For someone like me, with a preference for transformative techniques (see my article) above purely generative, using CLIP in combination with my own image materials turned out, at times at least, to excel in style transfer. Even if the style most often did not feel my own. Still doesn’t.

Here, I used a set of photos taken at home, already originally meant to look a bit like landscapes, developed further in that direction using CLIP. Still these, like the examples above, are mere experiments to me.

I have also experimented using CLIP with other types of image generators besides the now ubiquitous VQGAN, including hooking CLIP with my own GANs. Yet it was a totally untrained GAN generator that gave me the most interesting results. Here, the generative capabilities are very limited, still CLIP is trying to push it further, resulting in a special style. Here I feel that I am coming to my own ground, I can relate to these images in a personal way, even as my own works.

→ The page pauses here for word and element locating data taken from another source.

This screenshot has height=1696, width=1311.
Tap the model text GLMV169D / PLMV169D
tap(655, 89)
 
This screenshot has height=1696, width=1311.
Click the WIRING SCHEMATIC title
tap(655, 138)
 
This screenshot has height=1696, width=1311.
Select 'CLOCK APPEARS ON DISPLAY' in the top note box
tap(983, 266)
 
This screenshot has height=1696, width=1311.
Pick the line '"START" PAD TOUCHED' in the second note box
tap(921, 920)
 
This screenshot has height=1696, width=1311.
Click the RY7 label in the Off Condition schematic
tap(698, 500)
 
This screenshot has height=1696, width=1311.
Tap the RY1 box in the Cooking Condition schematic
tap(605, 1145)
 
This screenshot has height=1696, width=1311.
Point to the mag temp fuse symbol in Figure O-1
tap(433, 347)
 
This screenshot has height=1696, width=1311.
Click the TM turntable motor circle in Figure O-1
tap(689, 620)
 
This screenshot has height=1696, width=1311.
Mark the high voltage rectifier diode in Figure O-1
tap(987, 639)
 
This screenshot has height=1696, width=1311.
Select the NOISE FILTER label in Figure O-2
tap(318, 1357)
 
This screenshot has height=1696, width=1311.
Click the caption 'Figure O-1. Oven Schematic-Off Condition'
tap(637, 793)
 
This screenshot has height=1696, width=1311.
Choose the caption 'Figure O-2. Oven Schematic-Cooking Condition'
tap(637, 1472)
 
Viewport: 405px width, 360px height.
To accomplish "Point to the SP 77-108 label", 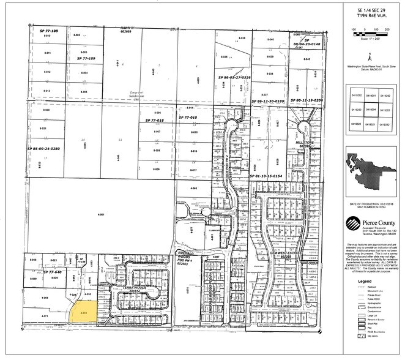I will pos(46,31).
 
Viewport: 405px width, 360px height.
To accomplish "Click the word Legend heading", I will pos(366,282).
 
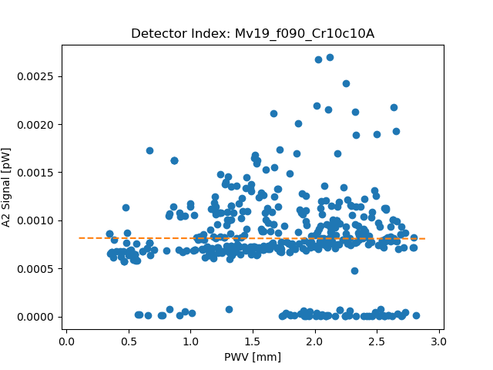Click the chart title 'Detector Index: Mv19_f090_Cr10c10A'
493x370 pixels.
(x=253, y=34)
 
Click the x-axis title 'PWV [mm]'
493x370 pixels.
(x=253, y=357)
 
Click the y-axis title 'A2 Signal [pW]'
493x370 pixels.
(x=5, y=187)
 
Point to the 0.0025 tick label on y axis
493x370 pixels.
(x=35, y=76)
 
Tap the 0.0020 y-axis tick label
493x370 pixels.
(x=35, y=125)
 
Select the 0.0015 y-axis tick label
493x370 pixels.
(x=35, y=173)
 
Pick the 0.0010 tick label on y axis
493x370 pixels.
(x=35, y=220)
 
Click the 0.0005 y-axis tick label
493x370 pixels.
(x=35, y=269)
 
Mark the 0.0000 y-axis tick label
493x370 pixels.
(x=35, y=317)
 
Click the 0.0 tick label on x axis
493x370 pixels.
(x=66, y=341)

I then realised that the simple “input text, wait, get an image” approach was tedious and restrictive. What if CLIP were used in an interactive session, allowing you to watch the image evolve while having control over it all the time. Adding a new seed/target image, applying masks to develop only a part of the image at a time, changing the prompt on the fly, and so on. So I made Picsyn, and it was a totally different experience. I could start from an image with a prompt, then at some point make it develop into more ice-like, then towards Giacometti, not all the way but just a bit. The possibilities felt endless and they still are, even if the process is still quite simple and straightforward. It can yield quite satisfying images, finally, but also function in a realtime performance in which the image is constantly evolving under realtime control. The example below is purely experimental, but I am sure that with this interactive process, I would be able to make also works that are really my own.

Eventually, I want to tame CLIP into just another tool in my toolbox. I have resumed my GAN based work, even made some progress to get it working better than before. I have experimented with using CLIP both in pre- and post-processing the images in an otherwise GAN-based process. Modifying the dataset images, maybe ever so slightly, and maybe smoothing out the GAN output, but only if it works in the context. With this process, with images like those shown below, I am squarely within my own territory, having enough visual control and the resulting style is my own.

Another way of using CLIP output as raw material is mixed media and collage. In the following picture I have used CLIP in an interactive process to make an image, made a print on fine art paper and then attached a black and white large format (4×5″) film negative on top of the image. Here, again, I am within an experimental domain, very promising though, again something I can relate to, have enough control.